Exercise goal
Rewrite the lines below, from the first one through the line containing "[x=127, y=9]", and shift every coordinate in the answers by adding 45 to it. Leave the pictures out.

Listing
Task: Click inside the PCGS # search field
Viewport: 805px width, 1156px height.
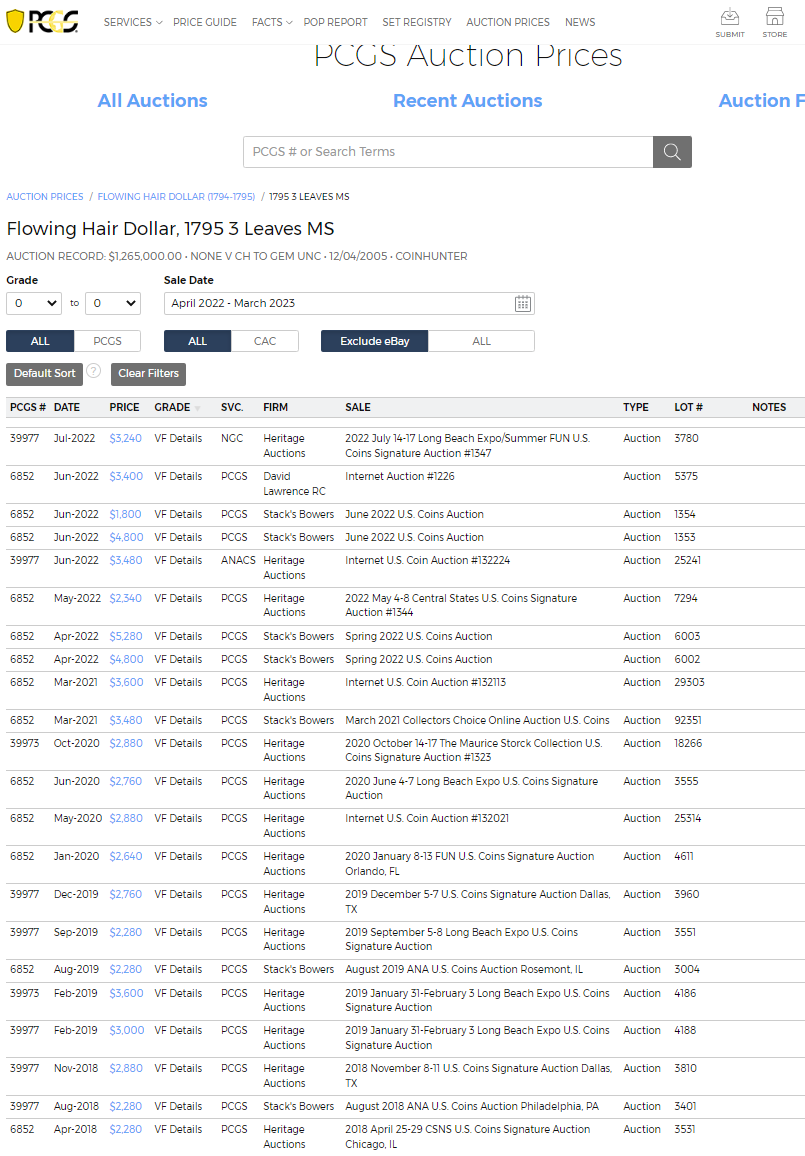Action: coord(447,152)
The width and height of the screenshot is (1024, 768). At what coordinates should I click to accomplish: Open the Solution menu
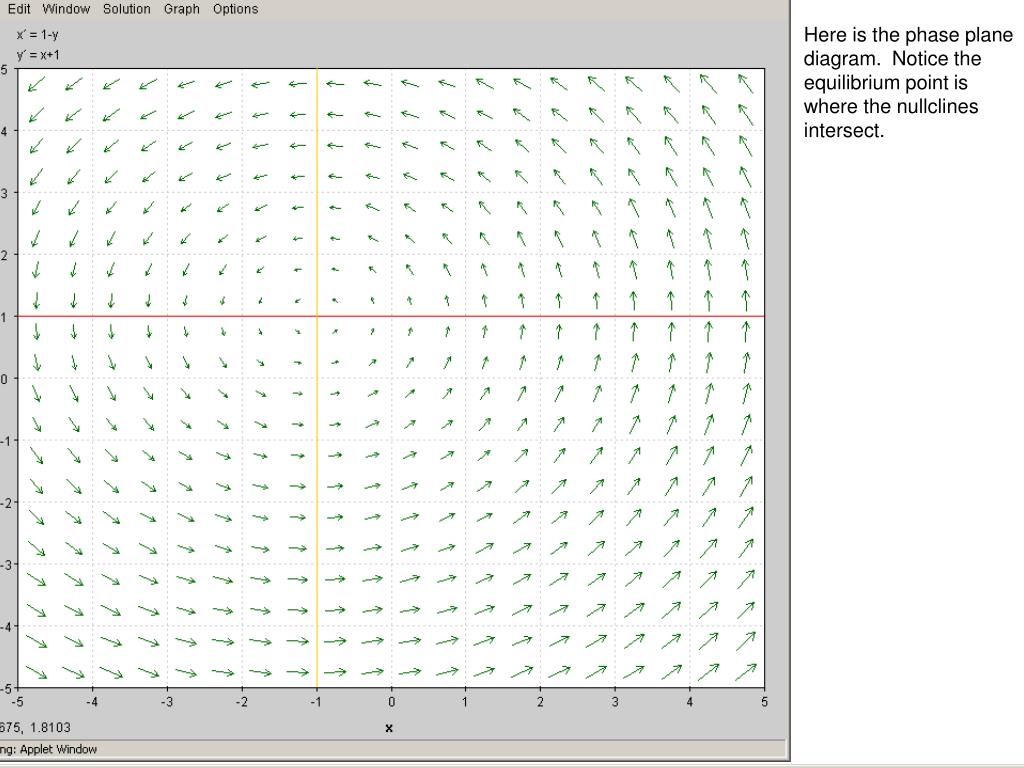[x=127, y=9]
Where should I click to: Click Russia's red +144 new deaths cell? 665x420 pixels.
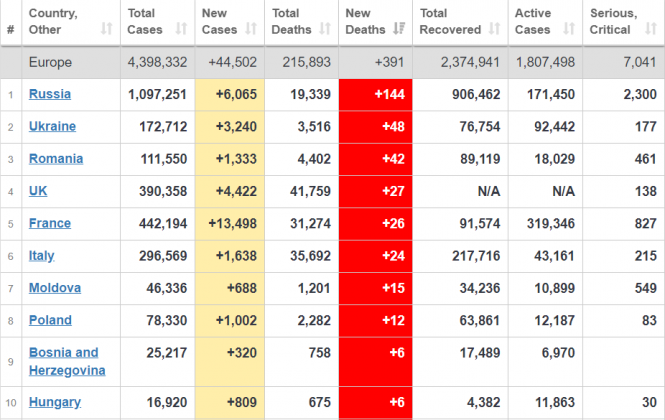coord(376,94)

Answer below
Task: Click inside the PCGS # search field
Viewport: 805px width, 1156px height.
Action: coord(492,197)
The width and height of the screenshot is (1024, 768). At what coordinates should I click to accomplish: Open the Solution menu
[x=172, y=54]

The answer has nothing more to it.